I've spent the past 1/2 hour reading your recent posts...
Thanks.. good stuff.. I feel energized..
-Roy

Anonymous said...

It's a little breathtaking, seeing all these bloggers imply that the victims of the massacre were cowards. Sure, you don't come out and say it, but it's there. Why else would you be so condescending, asking "why didn't they fight?" as if that's what you would do when faced with a mad gunman. As if that's the natural reaction when a sudden mortal danger appears. As if it was their fault.

Those poor people probably froze, or ran away, if they had the chance to do that at all. That's what untrained people do when confronted with danger. Even if they had the time and presence of mind to calmly formulate a plan, I sincerely hope "throwing books at the heavily armed madman" would never be a part of it.

A group of two or three people picking up furniture and attacking him with it, what on Earth are you talking about?

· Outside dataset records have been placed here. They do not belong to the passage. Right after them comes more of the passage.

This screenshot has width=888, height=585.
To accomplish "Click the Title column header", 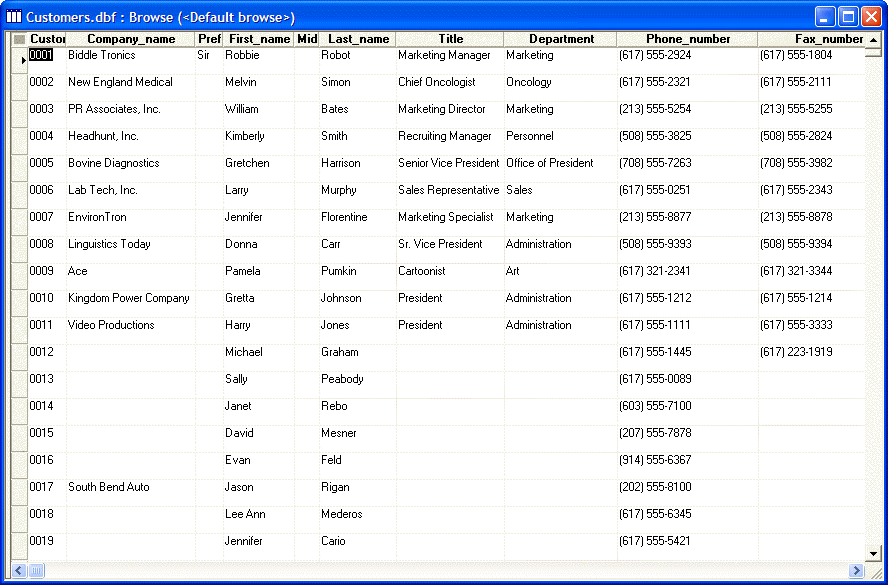I will (x=450, y=39).
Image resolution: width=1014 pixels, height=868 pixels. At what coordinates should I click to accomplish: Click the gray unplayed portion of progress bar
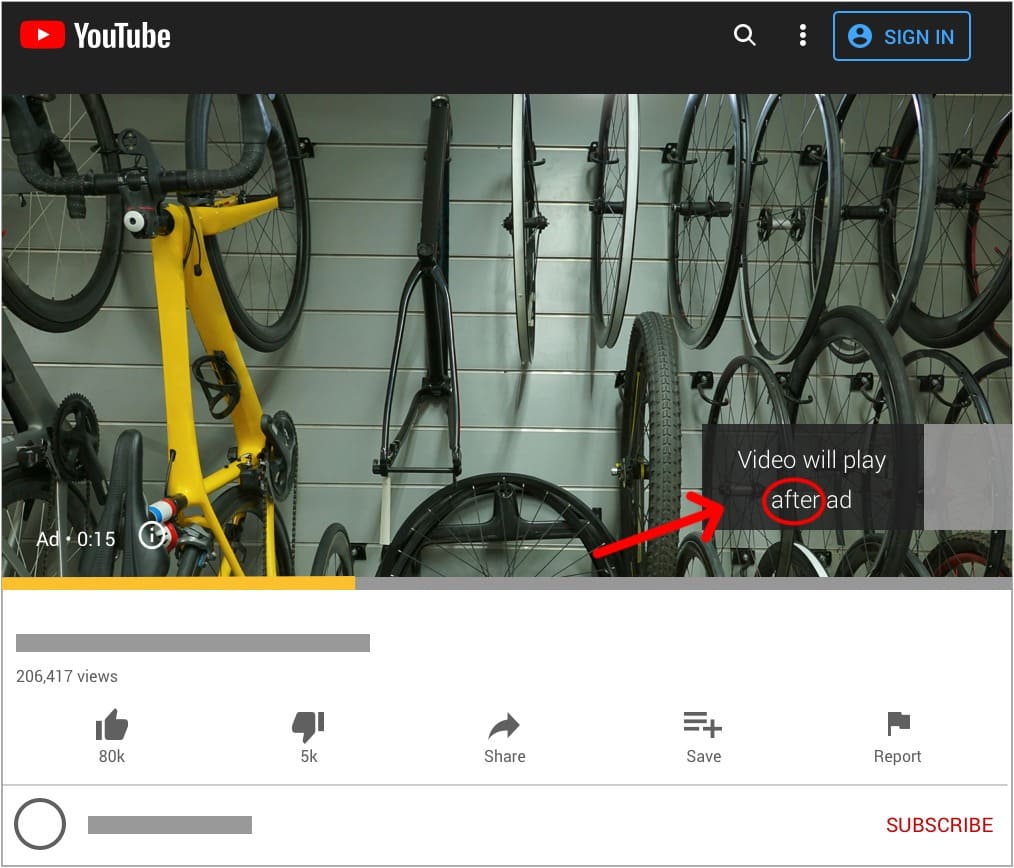point(682,583)
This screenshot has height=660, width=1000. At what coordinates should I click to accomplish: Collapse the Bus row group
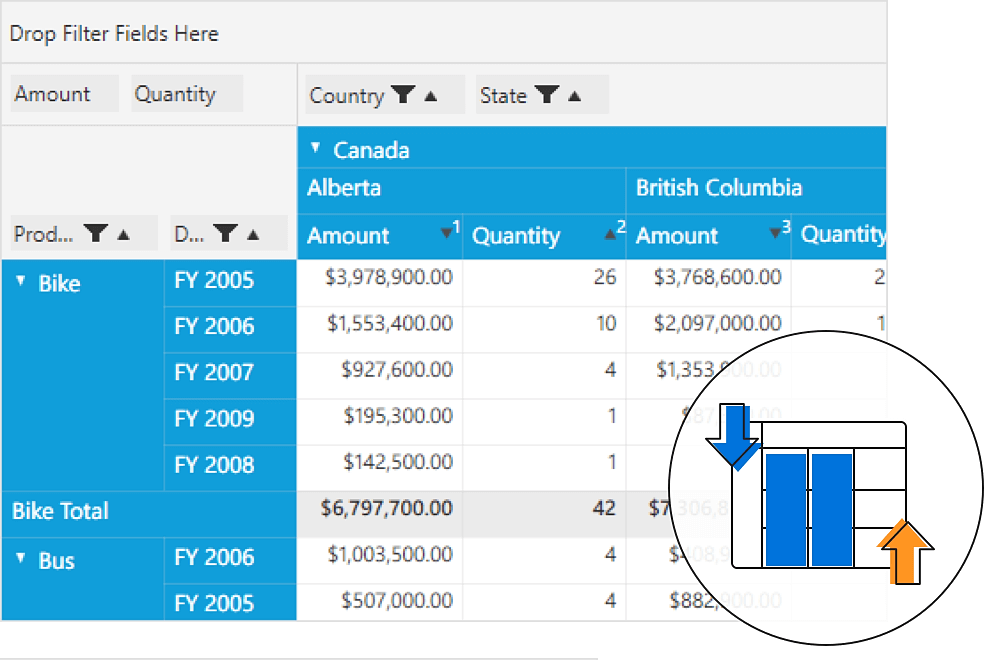pyautogui.click(x=21, y=559)
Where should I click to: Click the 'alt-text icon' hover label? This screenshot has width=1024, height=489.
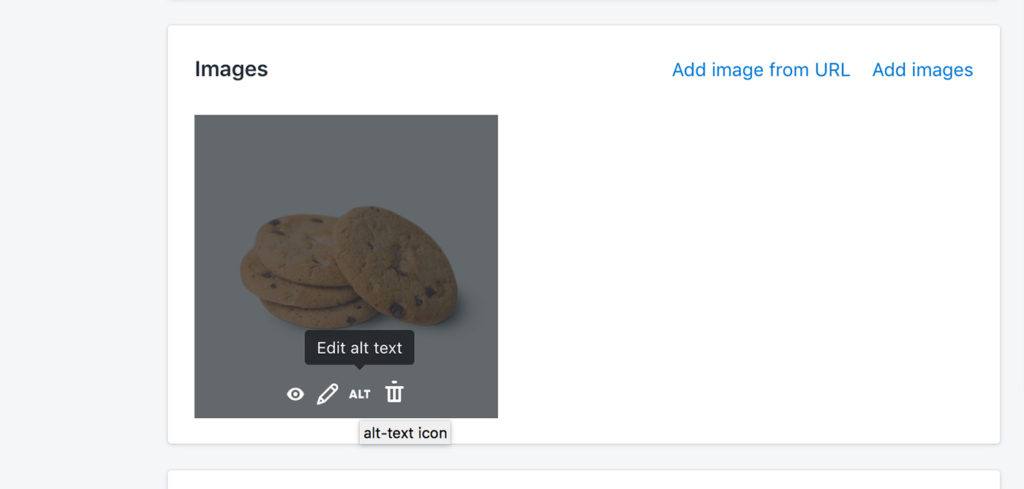click(x=405, y=433)
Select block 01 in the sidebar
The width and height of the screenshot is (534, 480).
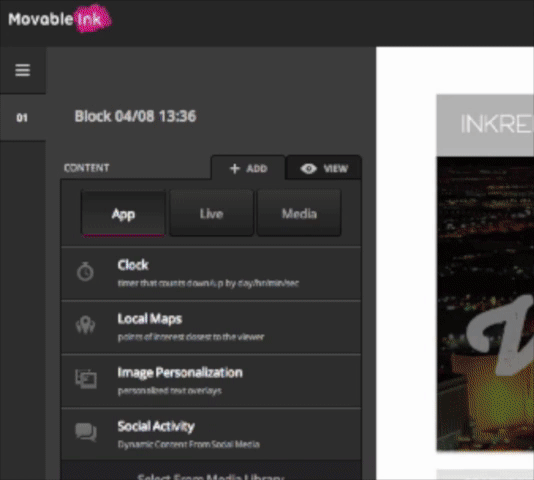(x=22, y=118)
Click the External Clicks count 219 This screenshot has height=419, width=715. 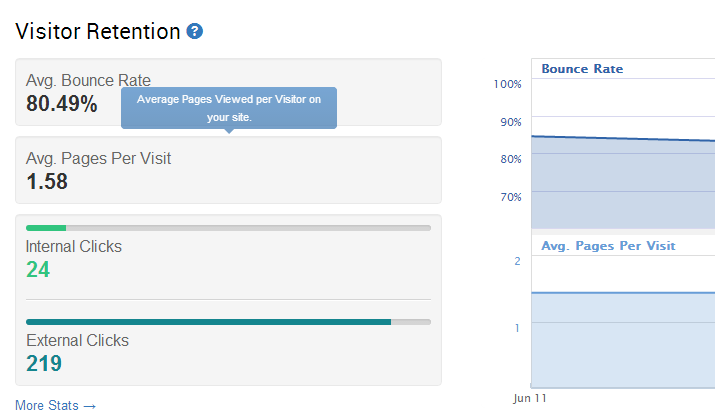pos(44,363)
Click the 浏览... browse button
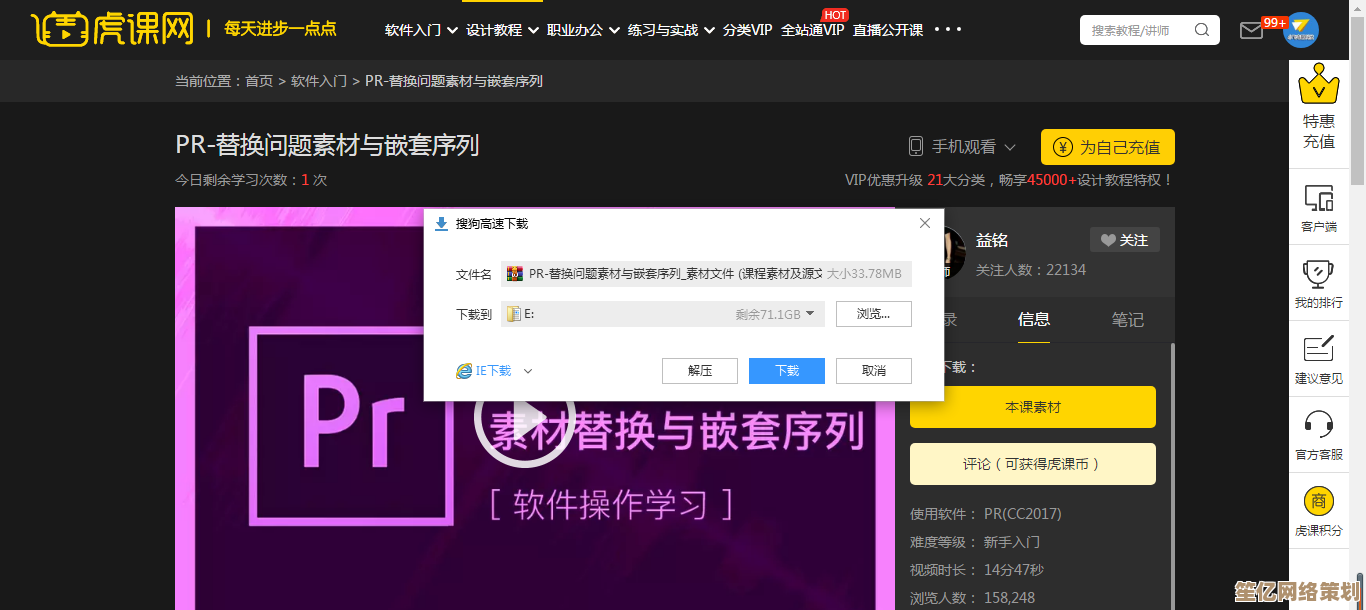1366x610 pixels. click(873, 314)

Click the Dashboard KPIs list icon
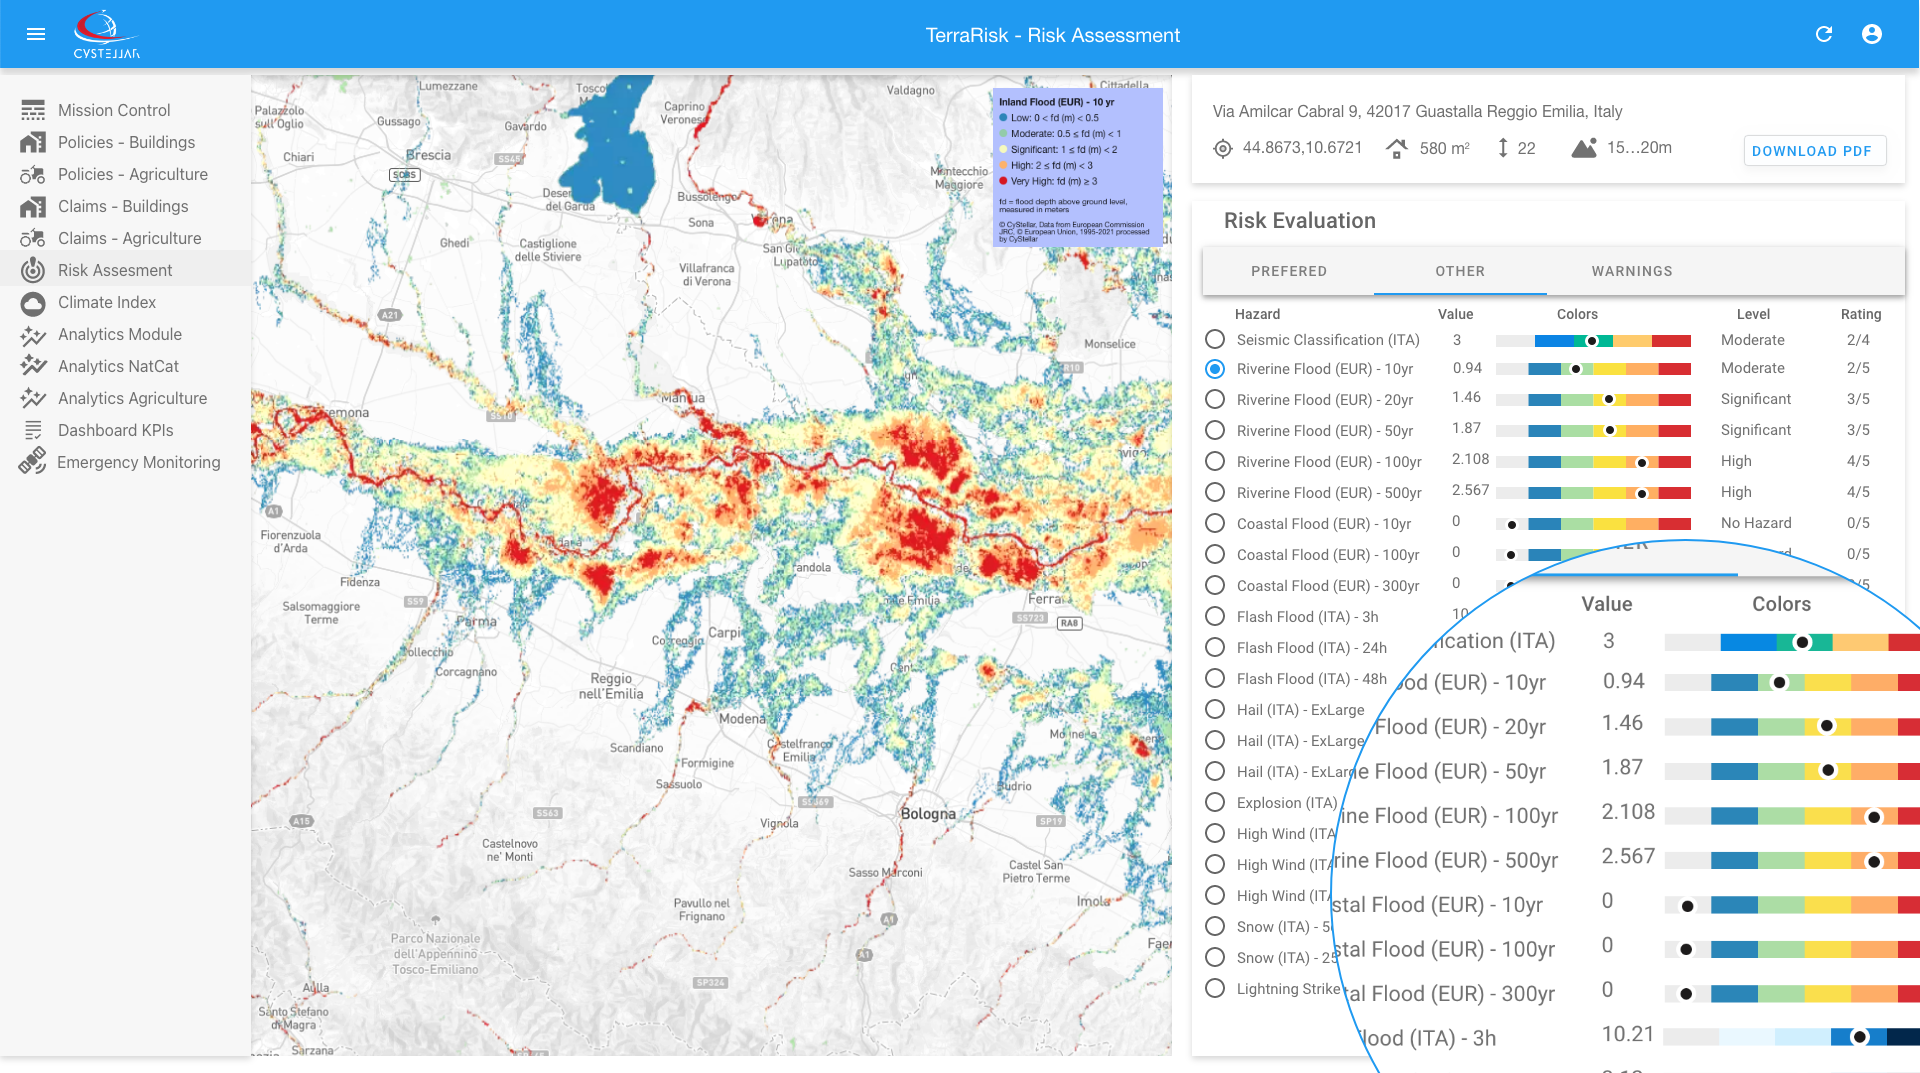pyautogui.click(x=33, y=430)
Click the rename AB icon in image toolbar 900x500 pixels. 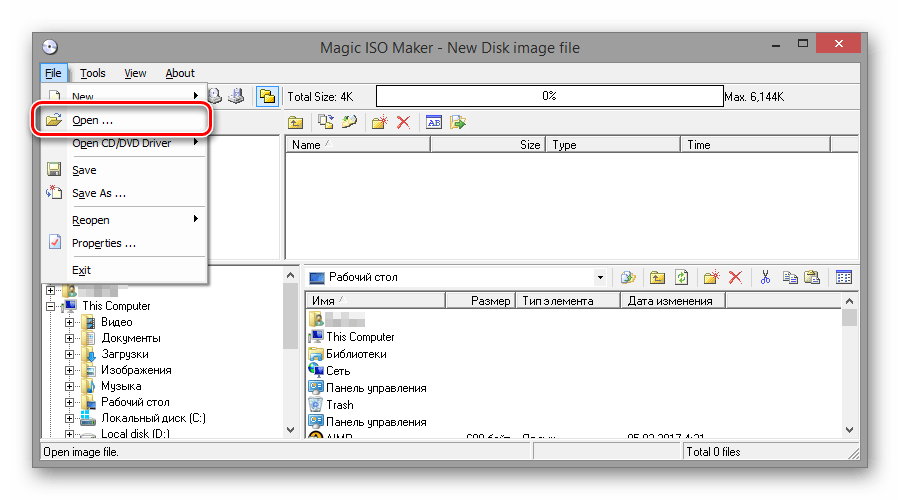tap(434, 122)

Do you think people had time to organise a defence? Do you think Cho hung around and waited patiently for some students to mount an attack on him?

For all the airs of logic and pure reason you affect, it's clear your conclusions are clouded by some deluded notions of heroism, a lack of understanding of human nature. You can talk about what "factors" were at play here, and how "the government" or "the media" were to blame for these deaths, but what you are really saying is that the dead did something wrong, and you would've known better.

Loren Heal said...

Cowards?

It seems like you wanted to read that, but perhaps I should have been more clear: we have been trained to react as those people did. Be nice, and you'll be treated well. Don't act threatening. Cooperate.

Cooperating with a school shooter means giving them what they want, which is a soft target.

Have you ever tried to dodge a textbook? You sound educated, as if you've had to carry them. Thrown, they have sharp corners and a randomized flight pattern. Even a person who practices can't defend against just one accurately thrown book.

If I'm in a room full of school desks and someone has a gun, I'm picking up a desk, rather than trying to get under it. Holding the desk, my next thought is to do something with it rather than waiting around.

I really can't see any other course of action, including playing dead.

But that's all because I know I'm allowed to defend myself.